Likely is an open source domain specific language for image recognition. Algorithms are just-in-time compiled using LLVM’s MCJIT infrastructure to execute on single or multi-threaded CPUs as well as OpenCL SPIR or CUDA enabled GPUs. Likely exploits the observation that while image processing and statistical learning kernels must be written generically to handle any matrix datatype, at runtime they tend to be executed repeatedly on the same type.

Portable Computing Language (pocl)

In addition to producing an easily portable open source OpenCL implementation, another major goal of pocl is improving performance portability of OpenCL programs with compiler optimizations, reducing the need for target-dependent manual optimizations. An important part of pocl is a set of LLVM passes used to statically parallelize multiple work-items with the kernel compiler, even in the presence of work-group barriers. This enables static parallelization of the fine-grained static concurrency in the work groups in multiple ways.

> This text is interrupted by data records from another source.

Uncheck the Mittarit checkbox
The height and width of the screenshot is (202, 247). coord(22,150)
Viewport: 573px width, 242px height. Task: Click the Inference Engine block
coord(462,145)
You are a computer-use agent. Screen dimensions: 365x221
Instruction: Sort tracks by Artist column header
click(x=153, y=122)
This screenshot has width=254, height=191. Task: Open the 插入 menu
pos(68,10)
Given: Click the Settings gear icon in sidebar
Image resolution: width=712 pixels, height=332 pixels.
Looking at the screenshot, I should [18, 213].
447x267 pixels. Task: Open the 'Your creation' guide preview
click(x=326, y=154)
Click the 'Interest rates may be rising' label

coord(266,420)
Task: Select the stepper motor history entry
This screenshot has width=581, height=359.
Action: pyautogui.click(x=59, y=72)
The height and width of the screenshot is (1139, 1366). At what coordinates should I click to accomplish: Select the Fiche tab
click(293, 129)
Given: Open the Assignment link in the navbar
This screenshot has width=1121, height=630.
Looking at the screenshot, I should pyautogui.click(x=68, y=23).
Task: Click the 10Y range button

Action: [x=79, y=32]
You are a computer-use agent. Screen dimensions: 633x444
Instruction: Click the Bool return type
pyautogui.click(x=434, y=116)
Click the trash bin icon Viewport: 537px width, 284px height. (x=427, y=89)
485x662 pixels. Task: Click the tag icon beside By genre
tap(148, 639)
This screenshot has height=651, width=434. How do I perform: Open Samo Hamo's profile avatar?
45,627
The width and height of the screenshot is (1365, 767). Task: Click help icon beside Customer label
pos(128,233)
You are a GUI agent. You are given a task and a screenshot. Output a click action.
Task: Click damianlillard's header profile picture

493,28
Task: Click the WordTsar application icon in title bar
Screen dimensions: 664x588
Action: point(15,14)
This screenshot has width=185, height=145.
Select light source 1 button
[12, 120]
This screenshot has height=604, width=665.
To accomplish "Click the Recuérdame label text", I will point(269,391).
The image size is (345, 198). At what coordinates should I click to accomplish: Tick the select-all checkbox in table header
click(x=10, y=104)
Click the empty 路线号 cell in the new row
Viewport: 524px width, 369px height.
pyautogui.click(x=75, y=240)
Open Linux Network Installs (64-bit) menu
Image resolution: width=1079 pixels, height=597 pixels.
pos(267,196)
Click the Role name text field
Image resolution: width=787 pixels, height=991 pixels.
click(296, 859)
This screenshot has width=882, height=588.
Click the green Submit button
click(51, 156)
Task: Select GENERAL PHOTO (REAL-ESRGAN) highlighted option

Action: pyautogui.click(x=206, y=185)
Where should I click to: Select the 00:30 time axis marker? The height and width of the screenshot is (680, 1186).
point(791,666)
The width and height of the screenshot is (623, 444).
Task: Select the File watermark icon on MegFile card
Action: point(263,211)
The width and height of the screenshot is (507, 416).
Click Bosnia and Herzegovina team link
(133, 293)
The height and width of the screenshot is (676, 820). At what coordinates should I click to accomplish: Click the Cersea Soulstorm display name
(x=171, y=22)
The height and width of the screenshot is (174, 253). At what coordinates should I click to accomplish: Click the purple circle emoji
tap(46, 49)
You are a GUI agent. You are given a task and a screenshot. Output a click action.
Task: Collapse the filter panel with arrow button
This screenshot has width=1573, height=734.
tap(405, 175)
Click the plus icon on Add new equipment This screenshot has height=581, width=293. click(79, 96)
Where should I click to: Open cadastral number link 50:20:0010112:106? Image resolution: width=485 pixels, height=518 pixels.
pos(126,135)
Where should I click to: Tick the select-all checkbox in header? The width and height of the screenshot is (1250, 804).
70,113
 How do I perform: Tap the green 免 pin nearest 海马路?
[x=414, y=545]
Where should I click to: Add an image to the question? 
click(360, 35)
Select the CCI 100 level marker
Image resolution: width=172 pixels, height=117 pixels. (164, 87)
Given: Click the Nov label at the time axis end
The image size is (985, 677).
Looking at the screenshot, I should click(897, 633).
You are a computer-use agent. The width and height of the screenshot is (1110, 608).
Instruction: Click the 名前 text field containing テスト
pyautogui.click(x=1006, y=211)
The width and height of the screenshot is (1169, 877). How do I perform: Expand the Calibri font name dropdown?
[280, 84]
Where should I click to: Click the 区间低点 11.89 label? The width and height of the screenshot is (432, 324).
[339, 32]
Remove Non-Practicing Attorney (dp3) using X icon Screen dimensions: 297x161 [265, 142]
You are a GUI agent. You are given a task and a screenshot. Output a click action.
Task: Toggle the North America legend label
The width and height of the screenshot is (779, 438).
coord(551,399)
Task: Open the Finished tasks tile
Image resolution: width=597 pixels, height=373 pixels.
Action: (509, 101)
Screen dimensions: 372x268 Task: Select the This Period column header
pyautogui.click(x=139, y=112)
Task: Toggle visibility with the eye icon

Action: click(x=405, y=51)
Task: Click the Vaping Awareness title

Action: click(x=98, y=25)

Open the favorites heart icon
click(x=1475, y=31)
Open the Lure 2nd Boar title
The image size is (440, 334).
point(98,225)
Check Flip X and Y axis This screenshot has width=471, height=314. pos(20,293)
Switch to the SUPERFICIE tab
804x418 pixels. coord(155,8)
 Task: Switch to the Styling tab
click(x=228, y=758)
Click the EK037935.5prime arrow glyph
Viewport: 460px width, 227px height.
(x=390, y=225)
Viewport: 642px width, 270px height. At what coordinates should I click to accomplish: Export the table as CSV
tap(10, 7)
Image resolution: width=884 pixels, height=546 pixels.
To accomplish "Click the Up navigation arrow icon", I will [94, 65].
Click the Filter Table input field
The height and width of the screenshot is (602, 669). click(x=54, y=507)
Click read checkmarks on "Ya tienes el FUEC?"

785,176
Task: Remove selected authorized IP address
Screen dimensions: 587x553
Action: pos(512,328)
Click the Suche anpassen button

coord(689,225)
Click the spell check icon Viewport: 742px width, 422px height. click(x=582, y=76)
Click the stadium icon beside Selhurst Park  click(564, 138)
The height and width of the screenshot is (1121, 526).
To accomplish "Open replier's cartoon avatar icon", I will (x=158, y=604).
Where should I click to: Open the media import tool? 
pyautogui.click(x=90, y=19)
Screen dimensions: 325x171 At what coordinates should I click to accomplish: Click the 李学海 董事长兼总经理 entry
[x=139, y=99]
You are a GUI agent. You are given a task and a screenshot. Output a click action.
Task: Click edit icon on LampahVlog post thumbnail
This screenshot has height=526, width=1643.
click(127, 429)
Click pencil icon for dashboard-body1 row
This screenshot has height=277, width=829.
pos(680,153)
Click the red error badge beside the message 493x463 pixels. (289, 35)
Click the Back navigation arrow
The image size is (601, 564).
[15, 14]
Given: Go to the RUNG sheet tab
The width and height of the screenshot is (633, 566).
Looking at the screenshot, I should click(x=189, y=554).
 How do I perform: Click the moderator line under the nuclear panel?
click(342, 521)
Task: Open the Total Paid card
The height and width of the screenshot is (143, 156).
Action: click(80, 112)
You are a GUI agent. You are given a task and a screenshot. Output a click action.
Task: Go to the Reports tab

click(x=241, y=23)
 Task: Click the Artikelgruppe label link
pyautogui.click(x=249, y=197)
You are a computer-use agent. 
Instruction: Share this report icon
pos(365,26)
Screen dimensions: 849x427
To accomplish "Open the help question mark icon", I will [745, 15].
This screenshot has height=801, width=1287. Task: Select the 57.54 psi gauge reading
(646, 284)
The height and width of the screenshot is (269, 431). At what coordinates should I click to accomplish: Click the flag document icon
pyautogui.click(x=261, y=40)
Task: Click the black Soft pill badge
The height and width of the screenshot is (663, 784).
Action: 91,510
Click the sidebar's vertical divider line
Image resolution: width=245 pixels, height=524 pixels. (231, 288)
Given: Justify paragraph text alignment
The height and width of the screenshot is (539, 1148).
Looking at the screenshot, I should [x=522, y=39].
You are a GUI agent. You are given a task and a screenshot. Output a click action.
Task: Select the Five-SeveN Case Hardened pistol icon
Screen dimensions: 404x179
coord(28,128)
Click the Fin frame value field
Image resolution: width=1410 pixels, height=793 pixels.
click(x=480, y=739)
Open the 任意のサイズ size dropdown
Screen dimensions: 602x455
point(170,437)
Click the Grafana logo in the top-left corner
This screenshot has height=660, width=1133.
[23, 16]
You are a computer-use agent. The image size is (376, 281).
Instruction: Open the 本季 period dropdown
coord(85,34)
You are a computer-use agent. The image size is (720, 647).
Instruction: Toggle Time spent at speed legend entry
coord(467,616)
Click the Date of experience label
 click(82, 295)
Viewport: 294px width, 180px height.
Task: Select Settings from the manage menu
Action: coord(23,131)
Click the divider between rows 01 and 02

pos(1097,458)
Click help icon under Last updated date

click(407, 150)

Portable Native Client (PNaCl)

Portable Native Client (PNaCl) is a Chrome initiative to bring the performance and low-level control of native code to modern web browsers, without sacrificing the security benefits and portability of web applications. PNaCl works by compiling native C and C++ code to an intermediate representation using the LLVM clang compiler. This intermediate representation is a subset of LLVM bytecode that is wrapped into a portable executable, which can be hosted on a web server like any other website asset. When the site is accessed, Chrome fetches and translates the portable executable into an architecture-specific machine code optimized directly for the underlying device. PNaCl lets developers compile their code once to run on any hardware platform and embed their PNaCl application in any website, enabling developers to directly leverage the power of the underlying CPU and GPU.

TTA-based Co-design Environment (TCE)

TCE is a toolset for designing new exposed datapath processors based on the Transport triggered architecture (TTA). The toolset provides a complete co-design flow from C/C++ programs down to synthesizable VHDL/Verilog and parallel program binaries. Processor customization points include the register files, function units, supported operations, and the interconnection network.

TCE uses Clang and LLVM for C/C++/OpenCL C language support, target independent optimizations and also for parts of code generation. It generates new LLVM-based code generators “on the fly” for the designed processors and loads them in to the compiler backend as runtime libraries to avoid per-target recompilation of larger parts of the compiler chain.

WebCL Validator

WebCL Validator implements validation for WebCL C language which is a subset of OpenCL ES 1.1. Validator checks the correctness of WebCL C, and implements memory protection for it as a source-2-source transformation. The transformation converts WebCL to memory protected OpenCL. The protected OpenCL cannot access any memory ranges which were not allocated for it, and its memory is always initialized to prevent information leakage from other programs.

Additional Information

A wide variety of additional information is available on the LLVM web page, in particular in the documentation section. The web page also contains versions of the API documentation which is up-to-date with the Subversion version of the source code. You can access versions of these documents specific to this release by going into the llvm/docs/ directory in the LLVM tree.